Job: Rewrite the data below, replacing "How do I perform" with "How can I do" and changing nothing else. Leave the pictures out of your answer.

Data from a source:
++++++

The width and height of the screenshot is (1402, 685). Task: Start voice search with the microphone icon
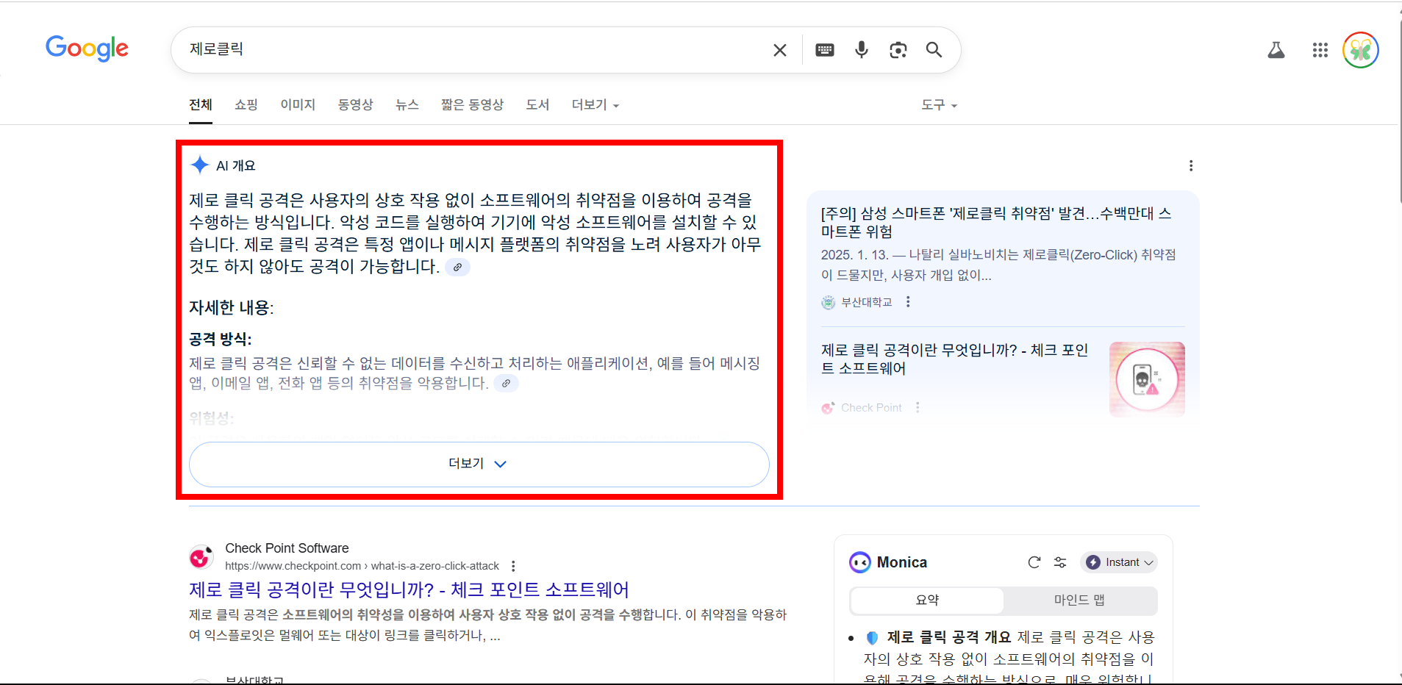(861, 49)
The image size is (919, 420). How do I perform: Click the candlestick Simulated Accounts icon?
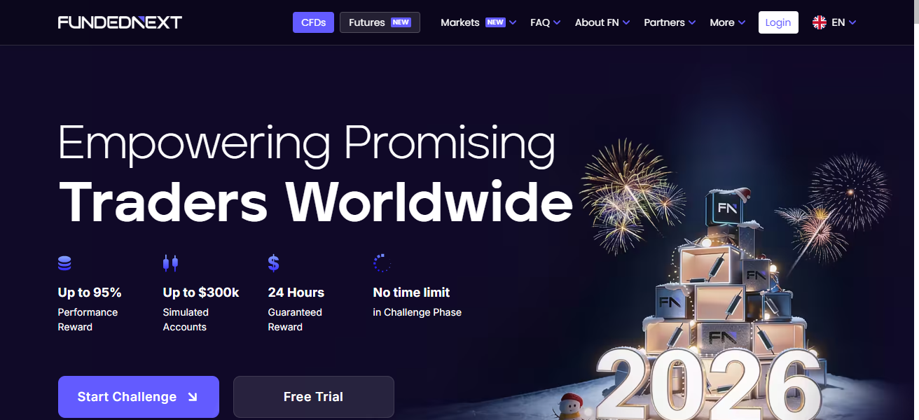point(170,263)
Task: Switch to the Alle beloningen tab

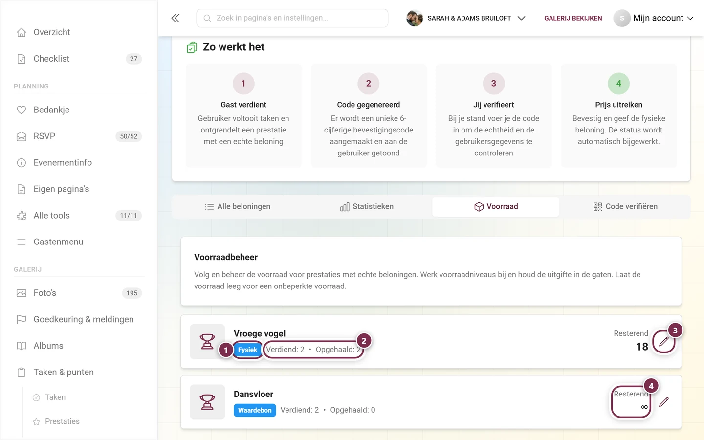Action: pos(238,206)
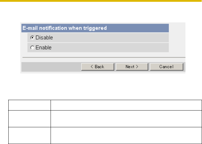Click the horizontal separator above the buttons
The width and height of the screenshot is (202, 144).
104,57
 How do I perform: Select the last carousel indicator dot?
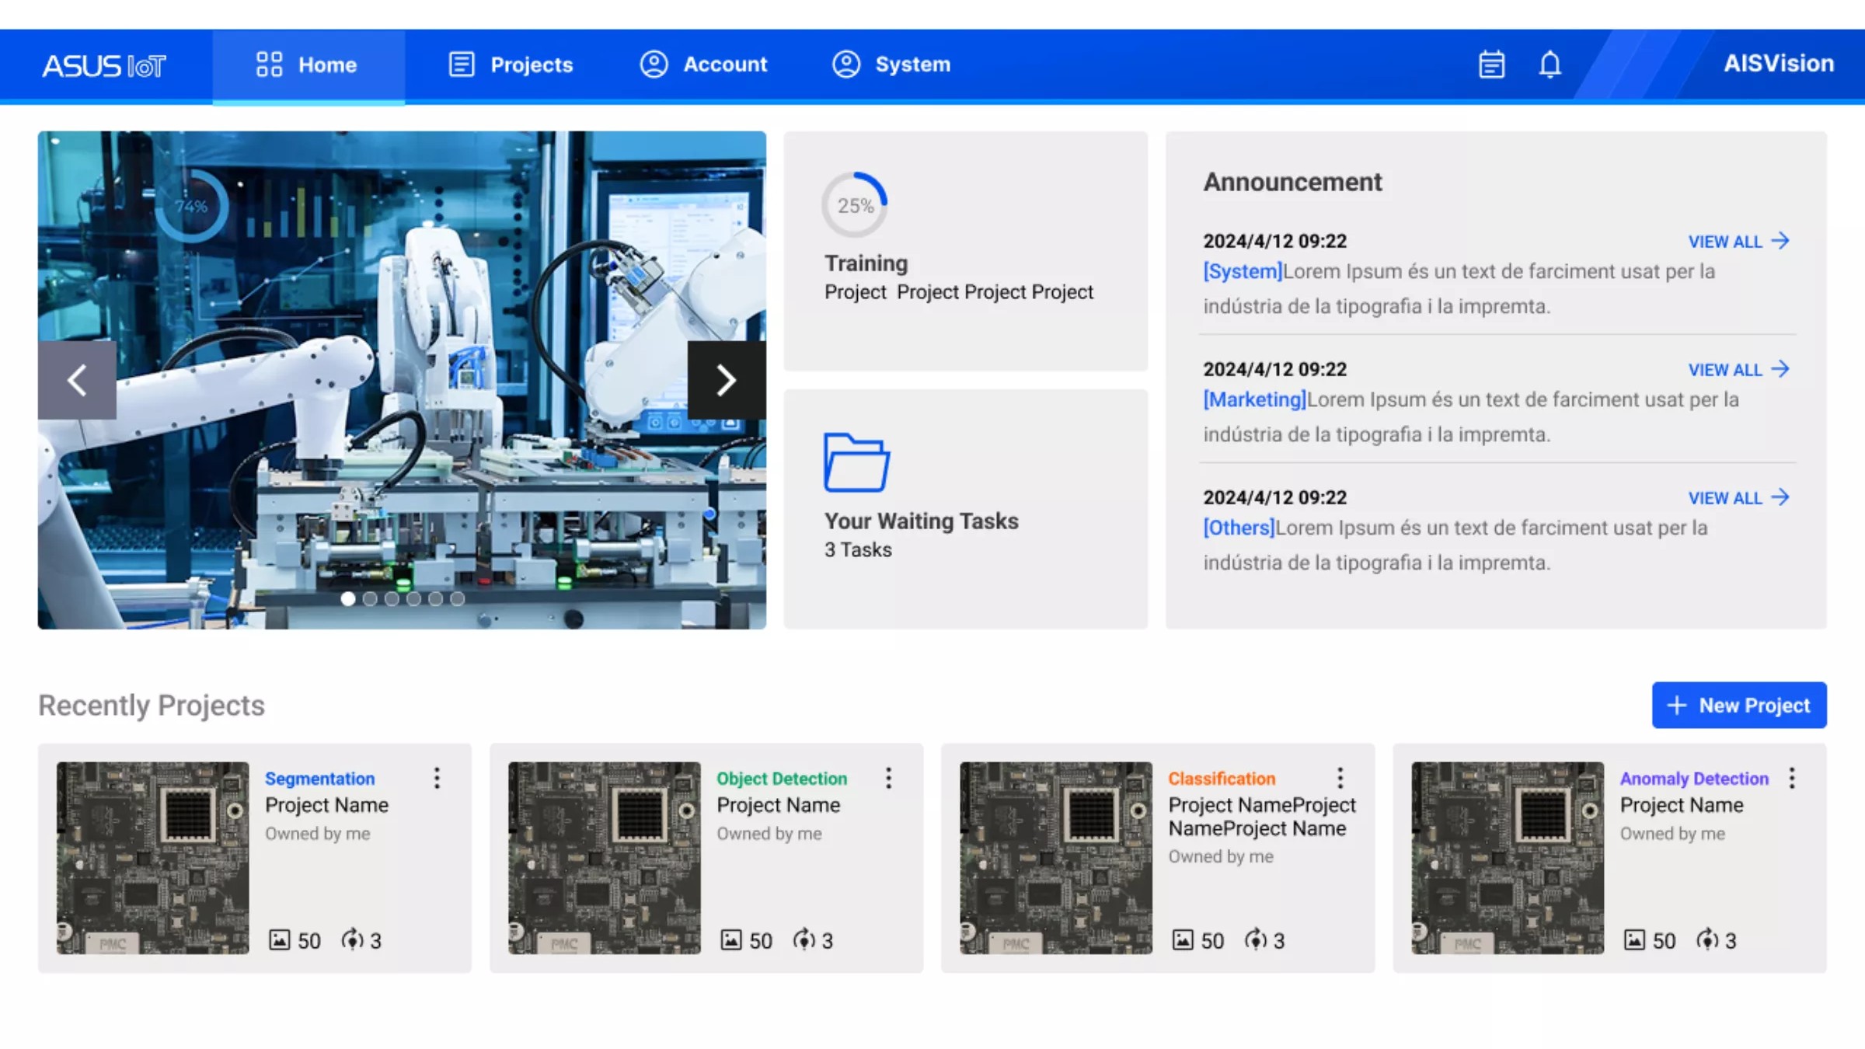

++++++

Output for this task:
The width and height of the screenshot is (1402, 685). Task: Start voice search with the microphone icon
(861, 49)
The image size is (919, 420). How can I do: Click the candlestick Simulated Accounts icon?
point(170,263)
Task: Switch to the Alle beloningen tab

Action: pos(238,206)
Click the horizontal separator above the buttons
The width and height of the screenshot is (202, 144).
104,57
 How can I do: Select the last carousel indicator dot?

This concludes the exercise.